Passage given:
= = = = = = =

There's a difference between "Plagiarism" and "Copyright infringement". When you plagiarize something, you pass on other people's work as your own. Even if you get their permission (so, for example if you paid someone to write your paper). On the other hand, copyright infringement is when you take someone else's work without their permission, whether your cite it or not.

This seems to be a case of both. But if she had cited the stuff she'd copied, she'd at least not be a plagiarist. On the other hand, it's unlikely her book could have been published, given the difficulty of acquiring rights.
posted by delmoi at 3:06 PM on February 12, 2010 [6 favorites]


Although I agree with your sentiment, how would you like it if I said you getting paid for doing your job is a relic of a bygone era?

Don't worry, nestor_makhno: game warden to the events rhino is taking the piss, I assure you.
posted by Amanojaku at 3:06 PM on February 12, 2010


Yeah, I'm really hoping someone (Google or otherwise) gets a searchable corpus of all books online, so we can search for the vast masses of plagiarized text, or intertextual whatever, just to shut down the assholes who think all text must be purely original. It would be damn near impossible, I'd guess, to find a book with no lifted passages in it, or no passages that are at least substantially similar to others.

= = = = = = =

(Element lookup records)
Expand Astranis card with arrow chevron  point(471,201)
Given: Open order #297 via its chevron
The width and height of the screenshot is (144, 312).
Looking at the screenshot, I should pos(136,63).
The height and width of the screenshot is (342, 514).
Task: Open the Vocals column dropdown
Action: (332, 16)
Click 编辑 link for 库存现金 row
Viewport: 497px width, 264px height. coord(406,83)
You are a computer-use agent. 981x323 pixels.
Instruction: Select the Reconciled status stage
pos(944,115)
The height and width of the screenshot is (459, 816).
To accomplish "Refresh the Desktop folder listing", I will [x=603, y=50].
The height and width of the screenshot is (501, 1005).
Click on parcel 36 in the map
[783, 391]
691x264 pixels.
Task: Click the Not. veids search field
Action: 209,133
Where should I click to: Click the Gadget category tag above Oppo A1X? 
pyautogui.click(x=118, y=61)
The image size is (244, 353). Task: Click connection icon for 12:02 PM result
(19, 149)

= = = = = = =

Challenges:
- 1) Name every username that appears in the comment thread, including those mentioned inside a comment.
- 2) How does the comment thread define copyright infringement?
- 3) Turn the paragraph of the comment thread that begins "There's a difference between" into a short list of its main points.

Answers in order:
- 1) delmoi, Amanojaku, nestor_makhno, game warden to the events rhino

- 2) Copyright infringement is taking someone else's work without their permission, whether or not you cite it.

- 3)
- Plagiarism and copyright infringement are different.
- Plagiarism means passing off other people's work as your own, even with their permission, as when you pay someone to write your paper.
- Copyright infringement means taking someone else's work without their permission, whether or not you cite it.